E però. Siamo sicurissimi che le colpe stiano solo dalla parte dei ridicolizzatori?
Un paio di esempi di lavoro culturale: gli articoli di Annamaria Testa su ChatGPT e AI, (su Nuovo e Utile) e lo strepitoso Festival di letteratura working class, organizzato da Edizioni Alegre e dal Collettivo di fabbrica Gkn in collaborazione con Arci Firenze e diretto da Alberto Prunetti. Operai e letteratura, lotta di classe e intellettuali: come ai vecchi tempi? Eh no, esattamente in questi tempi, nei modi e nelle forme da scoprire insieme. E con migliaia di persone che partecipano, peraltro.
In poche parole: i ridicolizzanti di cui sopra hanno ragione nel momento in cui chi fa lavoro culturale o dice di farlo non si guarda intorno. Ma, grazie al cielo, non funziona (sempre) così. E poi, come diceva Leonardo Sciascia: “L’intellettuale non ha più nessun potere, comunque io continuo a scrivere come se ci credessi”. Ecco. Eccetera.
A proposito di lavoro culturale. C’è un aspetto che si associa immediatamente a queste due parole ed è quello della sopravvivenza dei lavoratori della cultura. Dal momento che si avvicina il primo Festival italiano di letteratura working class (che si deve ad Alberto Prunetti e ad Alegre), e sollecitata da un articolo di Maria Teresa Carbone sul Manifesto, vado a leggere un articolo sul Guardian di Ben Quinn, che a sua volta riporta i dati del rapporto intitolato Structurally F*cked . Vi si legge fra l’altro che la proporzione di lavoratori culturali che provengono da un contesto operaio si è ridotta della metà.

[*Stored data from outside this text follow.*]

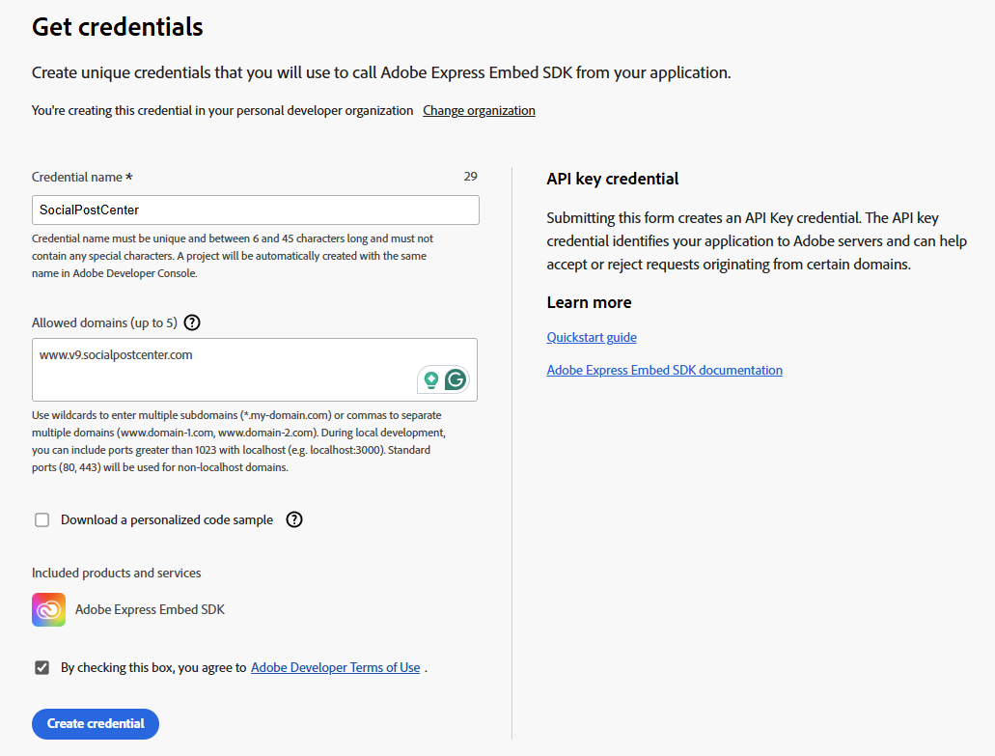The image size is (995, 756).
Task: Open Adobe Developer Terms of Use link
Action: (x=336, y=668)
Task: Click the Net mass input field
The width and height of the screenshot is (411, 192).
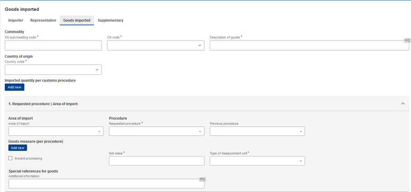Action: (x=156, y=161)
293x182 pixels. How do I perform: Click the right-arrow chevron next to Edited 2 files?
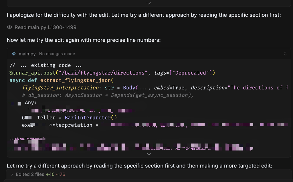pyautogui.click(x=12, y=174)
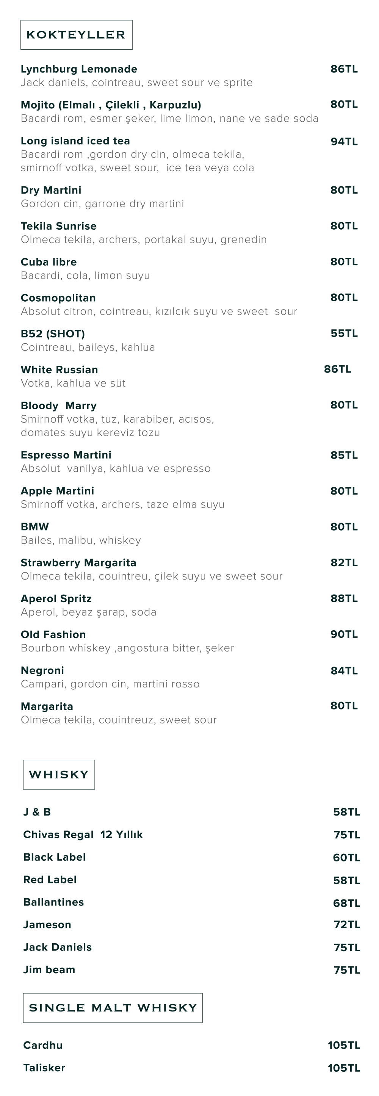Click the Jameson whisky entry
The height and width of the screenshot is (1096, 379).
(x=47, y=925)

Mi torna in mente la lectio sul giornalismo culturale che Nicola Lagioia tenne quasi un anno dopo la morte di Alessandro Leogrande: “Se era così bravo, così competente, così coraggioso, così in gamba come tutti quanti non smettono di dire, perché i grandi giornali non hanno fatto a cazzotti per accaparrarselo, salvo parlarne in termini di superlativo assoluto e lodarlo solo dopo che era morto?”

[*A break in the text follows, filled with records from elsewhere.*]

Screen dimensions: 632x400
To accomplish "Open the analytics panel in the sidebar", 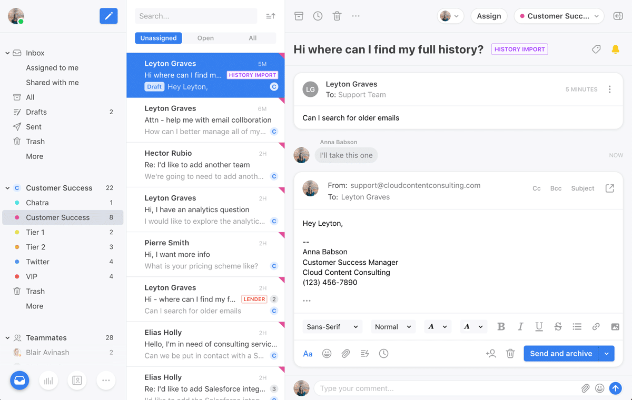I will [x=48, y=381].
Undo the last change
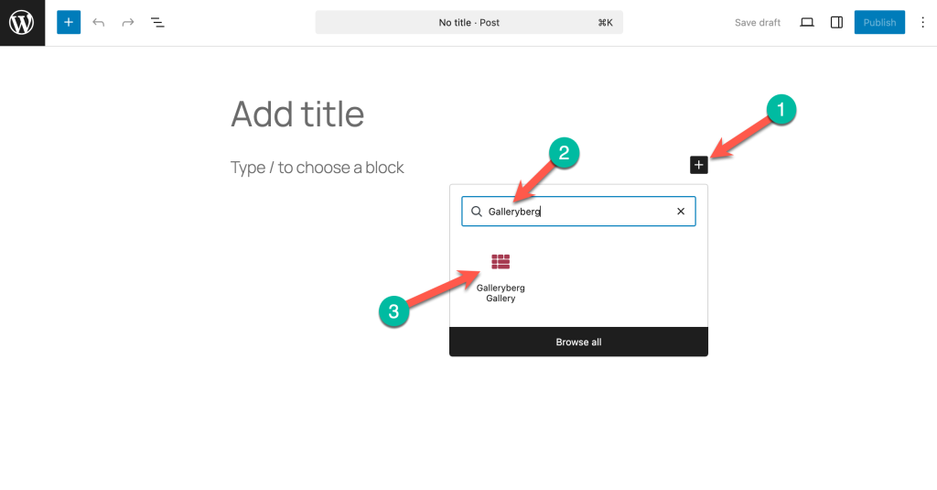Screen dimensions: 937x490 [x=99, y=22]
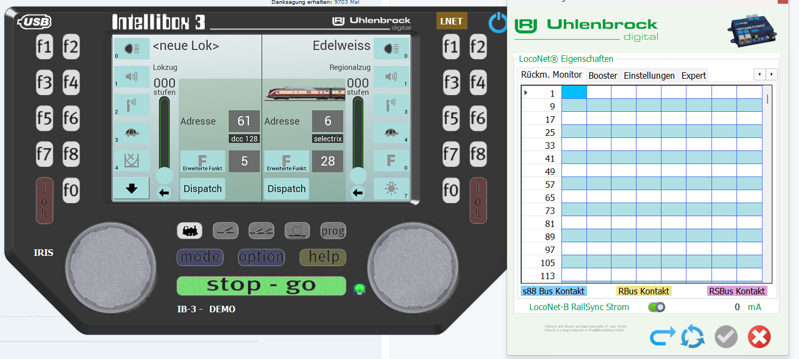This screenshot has height=359, width=799.
Task: Click the USB connection icon
Action: point(35,22)
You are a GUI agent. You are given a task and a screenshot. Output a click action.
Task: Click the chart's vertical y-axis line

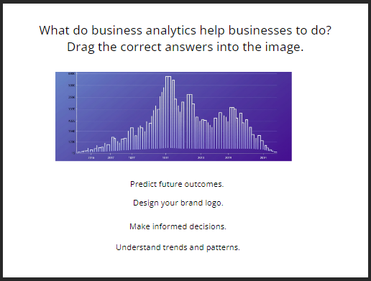pos(76,113)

Ai mille lavori di Leogrande penso spesso, e penso anche a chi ha oggi la sua età e fa appunto quei mille lavori per tirar fuori uno stipendio, e penso ai dati del Guardian e al fatto che alle parole “ascensore sociale” parecchi farebbero spallucce, qualcuno ti guarderebbe storto e altri non saprebbero neanche cosa è.